Meu amigo Jorge Alberto Nabut, no escrito e no oral, apregoa convicto que ainda não me libertei de minha infância. Ele tem carradas de razões. A infância foi a melhor época de minha vida. Em certos aspectos, o adulto é artificial.

Nós nos lembramos quando, em nossos primeiros anos de vida, nossos pais nos contavam estórias de um mundo do faz-de-contas. De um mundo que, puro, germinava dentro de cada um de nós. Acreditávamos nele. Ele era real dentro de nossas cabeças. Por isso, éramos felizes. Hoje, nos enchemos de queixas, de amarguras, de dores e sofrimentos, de fracassos e de insegurança. Vivemos num mundo dolorosamente real. Viramos adultos. Perdemos o caminho.
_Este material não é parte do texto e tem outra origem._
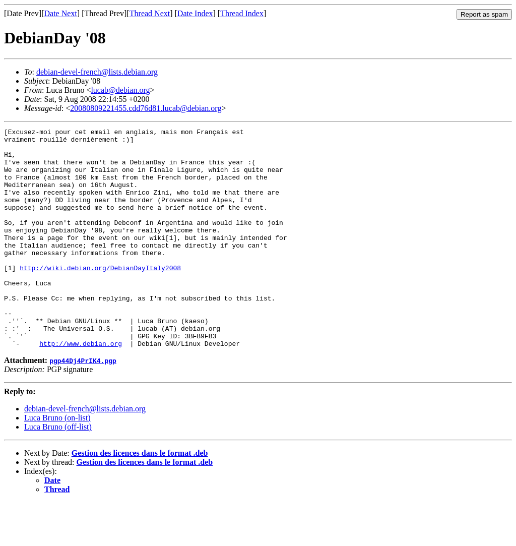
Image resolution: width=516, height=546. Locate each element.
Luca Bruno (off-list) (58, 470)
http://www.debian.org (80, 387)
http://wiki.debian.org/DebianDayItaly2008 (100, 296)
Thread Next (150, 13)
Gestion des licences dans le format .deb (140, 497)
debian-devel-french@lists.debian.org (97, 72)
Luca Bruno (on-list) (57, 461)
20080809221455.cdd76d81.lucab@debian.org (145, 108)
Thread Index (242, 13)
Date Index (195, 13)
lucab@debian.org (120, 90)
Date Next (60, 13)
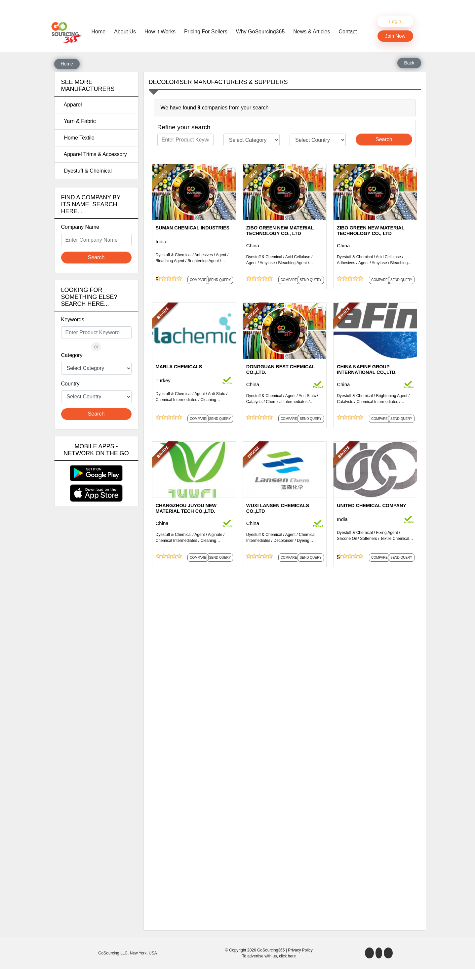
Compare (198, 280)
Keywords (72, 319)
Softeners (368, 538)
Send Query (220, 280)
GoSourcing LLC (113, 953)
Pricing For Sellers (205, 31)
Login (395, 21)
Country (70, 383)
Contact (347, 31)
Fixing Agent (387, 532)
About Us (125, 31)
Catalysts (254, 401)
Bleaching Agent (170, 261)
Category (72, 355)
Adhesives (203, 255)
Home (100, 31)
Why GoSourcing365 (260, 31)
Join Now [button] (395, 36)
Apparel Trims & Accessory (94, 154)
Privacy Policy (300, 950)
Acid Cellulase (297, 257)
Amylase (267, 263)
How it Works (160, 31)
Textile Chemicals (395, 538)
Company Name (80, 227)
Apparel (71, 104)
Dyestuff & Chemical (86, 171)
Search (96, 257)
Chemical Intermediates (176, 399)
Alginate (215, 534)
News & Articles (311, 31)
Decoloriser (284, 540)
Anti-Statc (216, 393)
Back (409, 62)
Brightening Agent (203, 261)
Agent (221, 255)
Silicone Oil (347, 538)
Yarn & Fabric (78, 121)
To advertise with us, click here (269, 956)
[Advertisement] (96, 620)
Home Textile (78, 138)
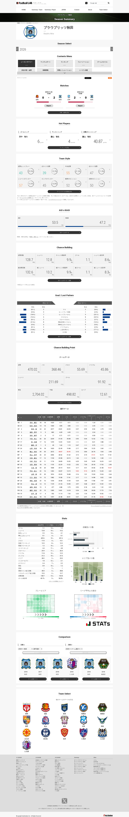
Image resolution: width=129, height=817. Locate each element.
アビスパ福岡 (19, 789)
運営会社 (72, 806)
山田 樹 (34, 474)
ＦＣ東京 (18, 768)
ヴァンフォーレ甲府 (40, 776)
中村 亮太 (33, 461)
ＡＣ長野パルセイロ (59, 768)
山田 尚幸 (33, 448)
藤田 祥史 (33, 490)
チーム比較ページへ (40, 652)
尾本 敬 (34, 429)
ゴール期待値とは (98, 773)
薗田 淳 (34, 445)
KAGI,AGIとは (97, 766)
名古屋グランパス (20, 778)
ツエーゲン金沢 (58, 769)
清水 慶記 (33, 422)
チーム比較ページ (33, 679)
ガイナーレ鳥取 (58, 778)
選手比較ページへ (88, 652)
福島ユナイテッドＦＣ (60, 760)
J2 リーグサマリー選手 (79, 766)
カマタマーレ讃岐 (59, 781)
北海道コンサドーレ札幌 (41, 760)
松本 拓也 (33, 426)
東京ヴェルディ (20, 769)
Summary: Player (50, 10)
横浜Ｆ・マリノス (20, 774)
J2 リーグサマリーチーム (80, 765)
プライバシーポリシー (63, 806)
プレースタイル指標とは (99, 768)
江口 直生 (33, 477)
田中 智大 (33, 497)
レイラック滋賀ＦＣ (59, 773)
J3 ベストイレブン (78, 773)
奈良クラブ (57, 776)
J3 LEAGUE (57, 757)
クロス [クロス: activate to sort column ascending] (75, 417)
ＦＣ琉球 (57, 790)
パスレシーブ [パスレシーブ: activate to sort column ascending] (91, 417)
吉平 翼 (34, 494)
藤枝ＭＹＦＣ (38, 782)
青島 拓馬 (33, 481)
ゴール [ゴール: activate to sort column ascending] (108, 417)
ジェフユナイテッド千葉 (22, 765)
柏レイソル (19, 766)
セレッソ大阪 (19, 782)
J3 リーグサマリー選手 (79, 771)
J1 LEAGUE (19, 757)
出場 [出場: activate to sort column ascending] (39, 417)
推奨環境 (55, 806)
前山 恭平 (33, 455)
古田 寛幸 (33, 464)
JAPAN (63, 10)
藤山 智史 (33, 452)
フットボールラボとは (99, 763)
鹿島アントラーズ (20, 760)
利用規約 (50, 806)
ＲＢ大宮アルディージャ (41, 771)
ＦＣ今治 (37, 786)
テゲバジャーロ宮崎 (40, 790)
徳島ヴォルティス (39, 784)
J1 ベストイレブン (78, 763)
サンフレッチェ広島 (21, 787)
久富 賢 (34, 468)
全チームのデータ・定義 (64, 280)
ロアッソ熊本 (58, 787)
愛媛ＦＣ (57, 782)
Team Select (103, 10)
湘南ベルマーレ (39, 774)
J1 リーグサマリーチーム (80, 760)
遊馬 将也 (33, 487)
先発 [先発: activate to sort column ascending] (43, 417)
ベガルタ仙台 (38, 763)
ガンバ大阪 (19, 781)
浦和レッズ (19, 763)
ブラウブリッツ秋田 (40, 765)
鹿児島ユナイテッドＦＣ (61, 789)
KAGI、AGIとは (34, 237)
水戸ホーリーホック (21, 761)
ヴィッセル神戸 (20, 784)
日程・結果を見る (64, 112)
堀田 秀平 (33, 432)
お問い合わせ (78, 806)
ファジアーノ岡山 (20, 786)
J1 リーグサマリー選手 (79, 761)
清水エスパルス (20, 776)
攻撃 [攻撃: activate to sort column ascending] (58, 417)
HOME (24, 10)
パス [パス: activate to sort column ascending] (66, 417)
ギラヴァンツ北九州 (59, 786)
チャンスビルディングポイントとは (101, 506)
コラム (95, 760)
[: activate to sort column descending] (18, 417)
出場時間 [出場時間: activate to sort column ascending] (50, 417)
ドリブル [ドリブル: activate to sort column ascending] (83, 417)
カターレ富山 (38, 779)
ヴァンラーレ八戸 (39, 761)
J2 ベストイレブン (78, 768)
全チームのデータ (64, 232)
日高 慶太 (33, 458)
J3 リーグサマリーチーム (80, 769)
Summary (76, 757)
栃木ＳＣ (57, 761)
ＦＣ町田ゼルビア (20, 771)
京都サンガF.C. (19, 779)
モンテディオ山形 (39, 766)
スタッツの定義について (56, 581)
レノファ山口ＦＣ (59, 779)
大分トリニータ (39, 789)
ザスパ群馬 (57, 763)
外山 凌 (34, 484)
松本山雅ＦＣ (58, 766)
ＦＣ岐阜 (57, 771)
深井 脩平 (33, 435)
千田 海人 (33, 439)
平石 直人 (33, 471)
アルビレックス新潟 (40, 778)
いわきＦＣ (38, 768)
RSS (110, 78)
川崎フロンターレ (20, 773)
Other (95, 757)
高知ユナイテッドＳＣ (60, 784)
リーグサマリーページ (54, 199)
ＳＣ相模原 (57, 765)
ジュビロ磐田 (38, 781)
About (90, 10)
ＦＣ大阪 (57, 774)
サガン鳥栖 (38, 787)
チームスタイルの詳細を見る (64, 191)
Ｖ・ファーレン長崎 (21, 790)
Não sabemos onde foi parar a chave do jardim encantado.

Torna-se cada vez mais comum a queixa do adult “estou com depressão”.  O fenômeno é oitenta por cento mais comum no mundo dos bem instalados na vida. Daquele mundo que não têm mais o que fazer e procura nas aparências sociais, no retratinho publicado nos jornais uma resposta para seus tormentos interiores.

Francisco de Assis que conversava com pássaros, com peixes e com lobos, jamais seria um depressivo. Teresa que, à noite, beijava as crianças recolhidas nas ruas de Calcutá, jamais entraria em síndrome de pânico. Eram como crianças. O mundo interior deles era povoado de gestos de ternura, de referências muito além de si mesmas. Para eles, era um mundo do faz-de-contas, diferente do nosso. Navegavam num mundo de Deus. Na ternura de Deus.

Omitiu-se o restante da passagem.